### EXERCISE INSTRUCTIONS
Convert each line of the records into a JSON list of strings, one string per line, leaving out blank lines.

━━━━━ THE DATA

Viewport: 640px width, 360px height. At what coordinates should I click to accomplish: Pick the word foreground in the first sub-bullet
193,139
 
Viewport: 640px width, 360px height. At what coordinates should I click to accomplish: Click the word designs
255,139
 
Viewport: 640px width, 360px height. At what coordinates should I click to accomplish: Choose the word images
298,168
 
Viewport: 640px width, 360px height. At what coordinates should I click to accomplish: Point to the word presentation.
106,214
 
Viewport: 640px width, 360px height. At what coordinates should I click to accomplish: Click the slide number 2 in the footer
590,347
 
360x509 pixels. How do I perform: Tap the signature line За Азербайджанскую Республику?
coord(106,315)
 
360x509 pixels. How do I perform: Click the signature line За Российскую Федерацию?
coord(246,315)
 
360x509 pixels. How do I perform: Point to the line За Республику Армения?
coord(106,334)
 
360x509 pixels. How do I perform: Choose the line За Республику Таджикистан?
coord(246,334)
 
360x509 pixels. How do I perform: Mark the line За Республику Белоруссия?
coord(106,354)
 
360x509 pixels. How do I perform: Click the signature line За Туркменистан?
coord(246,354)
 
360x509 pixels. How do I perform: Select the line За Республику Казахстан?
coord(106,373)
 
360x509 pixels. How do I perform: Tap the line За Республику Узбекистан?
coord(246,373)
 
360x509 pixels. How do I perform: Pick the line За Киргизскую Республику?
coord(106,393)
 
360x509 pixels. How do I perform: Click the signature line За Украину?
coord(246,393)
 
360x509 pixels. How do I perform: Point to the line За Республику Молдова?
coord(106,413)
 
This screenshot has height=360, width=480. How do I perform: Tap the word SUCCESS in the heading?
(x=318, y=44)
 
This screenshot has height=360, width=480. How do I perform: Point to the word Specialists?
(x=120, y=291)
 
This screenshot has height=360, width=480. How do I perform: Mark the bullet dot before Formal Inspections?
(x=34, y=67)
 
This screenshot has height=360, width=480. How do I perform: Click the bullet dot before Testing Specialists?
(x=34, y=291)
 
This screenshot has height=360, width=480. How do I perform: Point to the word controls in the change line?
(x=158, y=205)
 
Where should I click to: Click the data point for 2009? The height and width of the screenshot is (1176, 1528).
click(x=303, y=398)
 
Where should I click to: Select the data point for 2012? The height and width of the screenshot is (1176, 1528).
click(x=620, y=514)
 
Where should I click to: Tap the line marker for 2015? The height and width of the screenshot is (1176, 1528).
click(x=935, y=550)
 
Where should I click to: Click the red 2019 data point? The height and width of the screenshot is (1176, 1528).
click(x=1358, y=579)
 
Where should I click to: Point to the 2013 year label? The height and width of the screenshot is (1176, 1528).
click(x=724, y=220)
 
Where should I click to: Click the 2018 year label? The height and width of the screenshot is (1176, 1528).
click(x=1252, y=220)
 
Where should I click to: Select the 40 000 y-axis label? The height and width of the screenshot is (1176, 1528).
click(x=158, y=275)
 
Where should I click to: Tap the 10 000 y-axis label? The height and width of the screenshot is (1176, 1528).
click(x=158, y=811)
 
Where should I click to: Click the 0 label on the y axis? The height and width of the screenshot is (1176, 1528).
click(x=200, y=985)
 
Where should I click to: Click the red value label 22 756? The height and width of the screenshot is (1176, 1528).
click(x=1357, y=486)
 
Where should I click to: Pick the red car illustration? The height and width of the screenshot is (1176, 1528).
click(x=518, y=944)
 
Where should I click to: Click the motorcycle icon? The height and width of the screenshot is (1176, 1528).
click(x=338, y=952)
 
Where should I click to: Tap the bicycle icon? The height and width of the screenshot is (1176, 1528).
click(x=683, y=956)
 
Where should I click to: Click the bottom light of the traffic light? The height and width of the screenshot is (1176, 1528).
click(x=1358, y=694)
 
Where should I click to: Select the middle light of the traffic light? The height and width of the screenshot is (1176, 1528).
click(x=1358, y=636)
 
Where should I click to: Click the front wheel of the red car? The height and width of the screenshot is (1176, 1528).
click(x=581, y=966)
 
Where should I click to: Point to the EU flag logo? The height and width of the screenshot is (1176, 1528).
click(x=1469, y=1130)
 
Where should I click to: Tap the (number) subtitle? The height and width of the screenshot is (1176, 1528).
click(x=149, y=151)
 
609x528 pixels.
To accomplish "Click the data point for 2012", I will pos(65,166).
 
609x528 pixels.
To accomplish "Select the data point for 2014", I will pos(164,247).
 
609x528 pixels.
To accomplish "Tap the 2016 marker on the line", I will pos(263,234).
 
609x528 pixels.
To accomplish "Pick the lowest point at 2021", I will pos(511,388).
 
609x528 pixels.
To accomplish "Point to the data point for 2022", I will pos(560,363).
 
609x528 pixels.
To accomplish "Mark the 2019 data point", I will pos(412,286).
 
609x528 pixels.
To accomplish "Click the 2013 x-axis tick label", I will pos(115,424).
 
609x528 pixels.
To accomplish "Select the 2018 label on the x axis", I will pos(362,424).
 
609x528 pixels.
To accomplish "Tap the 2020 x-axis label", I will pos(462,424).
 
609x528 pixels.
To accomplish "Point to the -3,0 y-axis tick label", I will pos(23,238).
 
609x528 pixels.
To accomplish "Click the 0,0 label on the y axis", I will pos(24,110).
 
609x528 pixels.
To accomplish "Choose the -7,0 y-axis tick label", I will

━━━━━━━━━━

### WRITTEN ANSWER
[
  "Viewport: 640px width, 360px height. At what coordinates should I click to accomplish: Pick the word foreground in the first sub-bullet",
  "193,139",
  "Viewport: 640px width, 360px height. At what coordinates should I click to accomplish: Click the word designs",
  "255,139",
  "Viewport: 640px width, 360px height. At what coordinates should I click to accomplish: Choose the word images",
  "298,168",
  "Viewport: 640px width, 360px height. At what coordinates should I click to accomplish: Point to the word presentation.",
  "106,214",
  "Viewport: 640px width, 360px height. At what coordinates should I click to accomplish: Click the slide number 2 in the footer",
  "590,347",
  "360x509 pixels. How do I perform: Tap the signature line За Азербайджанскую Республику?",
  "coord(106,315)",
  "360x509 pixels. How do I perform: Click the signature line За Российскую Федерацию?",
  "coord(246,315)",
  "360x509 pixels. How do I perform: Point to the line За Республику Армения?",
  "coord(106,334)",
  "360x509 pixels. How do I perform: Choose the line За Республику Таджикистан?",
  "coord(246,334)",
  "360x509 pixels. How do I perform: Mark the line За Республику Белоруссия?",
  "coord(106,354)",
  "360x509 pixels. How do I perform: Click the signature line За Туркменистан?",
  "coord(246,354)",
  "360x509 pixels. How do I perform: Select the line За Республику Казахстан?",
  "coord(106,373)",
  "360x509 pixels. How do I perform: Tap the line За Республику Узбекистан?",
  "coord(246,373)",
  "360x509 pixels. How do I perform: Pick the line За Киргизскую Республику?",
  "coord(106,393)",
  "360x509 pixels. How do I perform: Click the signature line За Украину?",
  "coord(246,393)",
  "360x509 pixels. How do I perform: Point to the line За Республику Молдова?",
  "coord(106,413)",
  "This screenshot has height=360, width=480. How do I perform: Tap the word SUCCESS in the heading?",
  "(x=318, y=44)",
  "This screenshot has height=360, width=480. How do I perform: Point to the word Specialists?",
  "(x=120, y=291)",
  "This screenshot has height=360, width=480. How do I perform: Mark the bullet dot before Formal Inspections?",
  "(x=34, y=67)",
  "This screenshot has height=360, width=480. How do I perform: Click the bullet dot before Testing Specialists?",
  "(x=34, y=291)",
  "This screenshot has height=360, width=480. How do I perform: Point to the word controls in the change line?",
  "(x=158, y=205)",
  "Where should I click to: Click the data point for 2009? The height and width of the screenshot is (1176, 1528).",
  "click(x=303, y=398)",
  "Where should I click to: Select the data point for 2012? The height and width of the screenshot is (1176, 1528).",
  "click(x=620, y=514)",
  "Where should I click to: Tap the line marker for 2015? The height and width of the screenshot is (1176, 1528).",
  "click(x=935, y=550)",
  "Where should I click to: Click the red 2019 data point? The height and width of the screenshot is (1176, 1528).",
  "click(x=1358, y=579)",
  "Where should I click to: Point to the 2013 year label? The height and width of the screenshot is (1176, 1528).",
  "click(x=724, y=220)",
  "Where should I click to: Click the 2018 year label? The height and width of the screenshot is (1176, 1528).",
  "click(x=1252, y=220)",
  "Where should I click to: Select the 40 000 y-axis label? The height and width of the screenshot is (1176, 1528).",
  "click(x=158, y=275)",
  "Where should I click to: Tap the 10 000 y-axis label? The height and width of the screenshot is (1176, 1528).",
  "click(x=158, y=811)",
  "Where should I click to: Click the 0 label on the y axis? The height and width of the screenshot is (1176, 1528).",
  "click(x=200, y=985)",
  "Where should I click to: Click the red value label 22 756? The height and width of the screenshot is (1176, 1528).",
  "click(x=1357, y=486)",
  "Where should I click to: Pick the red car illustration? The height and width of the screenshot is (1176, 1528).",
  "click(x=518, y=944)",
  "Where should I click to: Click the motorcycle icon? The height and width of the screenshot is (1176, 1528).",
  "click(x=338, y=952)",
  "Where should I click to: Tap the bicycle icon? The height and width of the screenshot is (1176, 1528).",
  "click(x=683, y=956)",
  "Where should I click to: Click the bottom light of the traffic light? The height and width of the screenshot is (1176, 1528).",
  "click(x=1358, y=694)",
  "Where should I click to: Select the middle light of the traffic light? The height and width of the screenshot is (1176, 1528).",
  "click(x=1358, y=636)",
  "Where should I click to: Click the front wheel of the red car? The height and width of the screenshot is (1176, 1528).",
  "click(x=581, y=966)",
  "Where should I click to: Point to the EU flag logo? The height and width of the screenshot is (1176, 1528).",
  "click(x=1469, y=1130)",
  "Where should I click to: Tap the (number) subtitle? The height and width of the screenshot is (1176, 1528).",
  "click(x=149, y=151)",
  "609x528 pixels.",
  "To accomplish \"Click the data point for 2012\", I will pos(65,166).",
  "609x528 pixels.",
  "To accomplish \"Select the data point for 2014\", I will pos(164,247).",
  "609x528 pixels.",
  "To accomplish \"Tap the 2016 marker on the line\", I will pos(263,234).",
  "609x528 pixels.",
  "To accomplish \"Pick the lowest point at 2021\", I will pos(511,388).",
  "609x528 pixels.",
  "To accomplish \"Point to the data point for 2022\", I will pos(560,363).",
  "609x528 pixels.",
  "To accomplish \"Mark the 2019 data point\", I will pos(412,286).",
  "609x528 pixels.",
  "To accomplish \"Click the 2013 x-axis tick label\", I will pos(115,424).",
  "609x528 pixels.",
  "To accomplish \"Select the 2018 label on the x axis\", I will pos(362,424).",
  "609x528 pixels.",
  "To accomplish \"Tap the 2020 x-axis label\", I will pos(462,424).",
  "609x528 pixels.",
  "To accomplish \"Point to the -3,0 y-axis tick label\", I will pos(23,238).",
  "609x528 pixels.",
  "To accomplish \"Click the 0,0 label on the y axis\", I will pos(24,110).",
  "609x528 pixels.",
  "To accomplish \"Choose the -7,0 y-axis tick label\", I will"
]